▸ TASK DESCRIPTION
The answer should be every line below, retyped exactly.
===============
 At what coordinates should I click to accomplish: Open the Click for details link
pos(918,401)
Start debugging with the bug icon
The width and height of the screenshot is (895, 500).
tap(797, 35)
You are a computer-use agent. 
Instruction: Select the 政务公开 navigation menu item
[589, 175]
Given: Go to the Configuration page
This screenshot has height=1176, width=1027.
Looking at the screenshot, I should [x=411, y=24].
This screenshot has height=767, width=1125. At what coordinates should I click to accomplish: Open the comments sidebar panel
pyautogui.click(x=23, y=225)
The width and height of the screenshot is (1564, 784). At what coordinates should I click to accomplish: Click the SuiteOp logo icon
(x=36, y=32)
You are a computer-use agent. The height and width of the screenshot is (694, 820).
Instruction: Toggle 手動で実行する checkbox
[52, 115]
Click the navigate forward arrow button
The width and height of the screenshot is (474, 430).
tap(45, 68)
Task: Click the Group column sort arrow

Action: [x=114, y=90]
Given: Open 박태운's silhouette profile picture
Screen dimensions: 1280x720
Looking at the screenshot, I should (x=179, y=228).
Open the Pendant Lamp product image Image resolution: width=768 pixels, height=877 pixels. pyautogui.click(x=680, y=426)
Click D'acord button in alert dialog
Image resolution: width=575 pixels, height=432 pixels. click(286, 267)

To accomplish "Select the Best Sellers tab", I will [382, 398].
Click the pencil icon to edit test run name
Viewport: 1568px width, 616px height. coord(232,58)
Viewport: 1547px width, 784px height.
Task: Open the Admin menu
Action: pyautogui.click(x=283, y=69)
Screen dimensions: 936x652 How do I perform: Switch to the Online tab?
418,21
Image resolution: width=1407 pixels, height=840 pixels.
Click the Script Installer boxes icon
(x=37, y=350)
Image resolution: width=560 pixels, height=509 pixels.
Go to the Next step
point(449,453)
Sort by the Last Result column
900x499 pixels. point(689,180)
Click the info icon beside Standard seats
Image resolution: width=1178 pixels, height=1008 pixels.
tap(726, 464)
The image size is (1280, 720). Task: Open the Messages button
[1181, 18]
===============
▸ OUTPUT
 At what coordinates should I click to accomplish: Open the Click for details link
pos(918,401)
Start debugging with the bug icon
The width and height of the screenshot is (895, 500).
tap(797, 35)
You are a computer-use agent. 
Instruction: Select the 政务公开 navigation menu item
[589, 175]
Given: Go to the Configuration page
This screenshot has height=1176, width=1027.
Looking at the screenshot, I should [x=411, y=24].
This screenshot has height=767, width=1125. At what coordinates should I click to accomplish: Open the comments sidebar panel
pyautogui.click(x=23, y=225)
The width and height of the screenshot is (1564, 784). At what coordinates should I click to accomplish: Click the SuiteOp logo icon
(x=36, y=32)
You are a computer-use agent. The height and width of the screenshot is (694, 820).
Instruction: Toggle 手動で実行する checkbox
[52, 115]
Click the navigate forward arrow button
The width and height of the screenshot is (474, 430).
tap(45, 68)
Task: Click the Group column sort arrow

Action: [x=114, y=90]
Given: Open 박태운's silhouette profile picture
Screen dimensions: 1280x720
Looking at the screenshot, I should (x=179, y=228).
Open the Pendant Lamp product image Image resolution: width=768 pixels, height=877 pixels. pyautogui.click(x=680, y=426)
Click D'acord button in alert dialog
Image resolution: width=575 pixels, height=432 pixels. click(286, 267)

To accomplish "Select the Best Sellers tab", I will [382, 398].
Click the pencil icon to edit test run name
Viewport: 1568px width, 616px height. coord(232,58)
Viewport: 1547px width, 784px height.
Task: Open the Admin menu
Action: pyautogui.click(x=283, y=69)
Screen dimensions: 936x652 How do I perform: Switch to the Online tab?
418,21
Image resolution: width=1407 pixels, height=840 pixels.
Click the Script Installer boxes icon
(x=37, y=350)
Image resolution: width=560 pixels, height=509 pixels.
Go to the Next step
point(449,453)
Sort by the Last Result column
900x499 pixels. point(689,180)
Click the info icon beside Standard seats
Image resolution: width=1178 pixels, height=1008 pixels.
tap(726, 464)
The image size is (1280, 720). Task: Open the Messages button
[1181, 18]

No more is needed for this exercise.